Your objective> Top to bottom, give the entries again exactly as written.

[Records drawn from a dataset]
■ ■ ■ ■
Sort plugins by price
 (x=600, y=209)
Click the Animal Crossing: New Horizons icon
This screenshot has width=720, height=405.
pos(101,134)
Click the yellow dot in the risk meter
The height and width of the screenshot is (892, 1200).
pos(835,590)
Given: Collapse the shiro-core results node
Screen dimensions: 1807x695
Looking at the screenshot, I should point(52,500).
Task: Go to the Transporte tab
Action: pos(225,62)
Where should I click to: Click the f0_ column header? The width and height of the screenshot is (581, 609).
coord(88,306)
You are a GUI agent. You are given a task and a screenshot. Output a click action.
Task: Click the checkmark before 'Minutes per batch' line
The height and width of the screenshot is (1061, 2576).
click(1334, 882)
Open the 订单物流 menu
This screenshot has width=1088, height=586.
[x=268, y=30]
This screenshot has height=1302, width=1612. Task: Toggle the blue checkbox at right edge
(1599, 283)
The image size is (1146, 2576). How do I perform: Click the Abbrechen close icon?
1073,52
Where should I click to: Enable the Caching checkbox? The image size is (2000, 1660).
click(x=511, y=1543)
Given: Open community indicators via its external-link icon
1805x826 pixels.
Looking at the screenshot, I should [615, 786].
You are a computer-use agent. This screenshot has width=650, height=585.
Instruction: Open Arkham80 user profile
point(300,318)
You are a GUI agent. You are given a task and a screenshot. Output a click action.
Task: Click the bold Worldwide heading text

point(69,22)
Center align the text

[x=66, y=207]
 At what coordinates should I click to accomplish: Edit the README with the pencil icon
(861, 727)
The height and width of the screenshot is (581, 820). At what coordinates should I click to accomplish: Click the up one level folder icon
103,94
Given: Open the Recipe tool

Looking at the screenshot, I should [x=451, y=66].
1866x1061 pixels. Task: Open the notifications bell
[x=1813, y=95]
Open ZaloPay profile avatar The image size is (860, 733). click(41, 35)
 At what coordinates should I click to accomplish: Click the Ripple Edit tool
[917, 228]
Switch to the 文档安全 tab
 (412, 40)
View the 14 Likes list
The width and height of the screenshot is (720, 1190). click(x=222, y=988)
■ ■ ■ ■
Completed task>
Sort plugins by price
 (x=600, y=209)
Click the Animal Crossing: New Horizons icon
This screenshot has width=720, height=405.
pos(101,134)
Click the yellow dot in the risk meter
The height and width of the screenshot is (892, 1200).
pos(835,590)
Given: Collapse the shiro-core results node
Screen dimensions: 1807x695
Looking at the screenshot, I should point(52,500).
Task: Go to the Transporte tab
Action: pos(225,62)
Where should I click to: Click the f0_ column header? The width and height of the screenshot is (581, 609).
coord(88,306)
You are a GUI agent. You are given a task and a screenshot. Output a click action.
Task: Click the checkmark before 'Minutes per batch' line
The height and width of the screenshot is (1061, 2576).
click(1334, 882)
Open the 订单物流 menu
This screenshot has width=1088, height=586.
[x=268, y=30]
This screenshot has height=1302, width=1612. Task: Toggle the blue checkbox at right edge
(1599, 283)
The image size is (1146, 2576). How do I perform: Click the Abbrechen close icon?
1073,52
Where should I click to: Enable the Caching checkbox? The image size is (2000, 1660).
click(x=511, y=1543)
Given: Open community indicators via its external-link icon
1805x826 pixels.
Looking at the screenshot, I should [615, 786].
You are a computer-use agent. This screenshot has width=650, height=585.
Instruction: Open Arkham80 user profile
point(300,318)
You are a GUI agent. You are given a task and a screenshot. Output a click action.
Task: Click the bold Worldwide heading text

point(69,22)
Center align the text

[x=66, y=207]
 At what coordinates should I click to accomplish: Edit the README with the pencil icon
(861, 727)
The height and width of the screenshot is (581, 820). At what coordinates should I click to accomplish: Click the up one level folder icon
103,94
Given: Open the Recipe tool

Looking at the screenshot, I should [x=451, y=66].
1866x1061 pixels. Task: Open the notifications bell
[x=1813, y=95]
Open ZaloPay profile avatar The image size is (860, 733). click(41, 35)
 At what coordinates should I click to accomplish: Click the Ripple Edit tool
[917, 228]
Switch to the 文档安全 tab
 (412, 40)
View the 14 Likes list
The width and height of the screenshot is (720, 1190). click(x=222, y=988)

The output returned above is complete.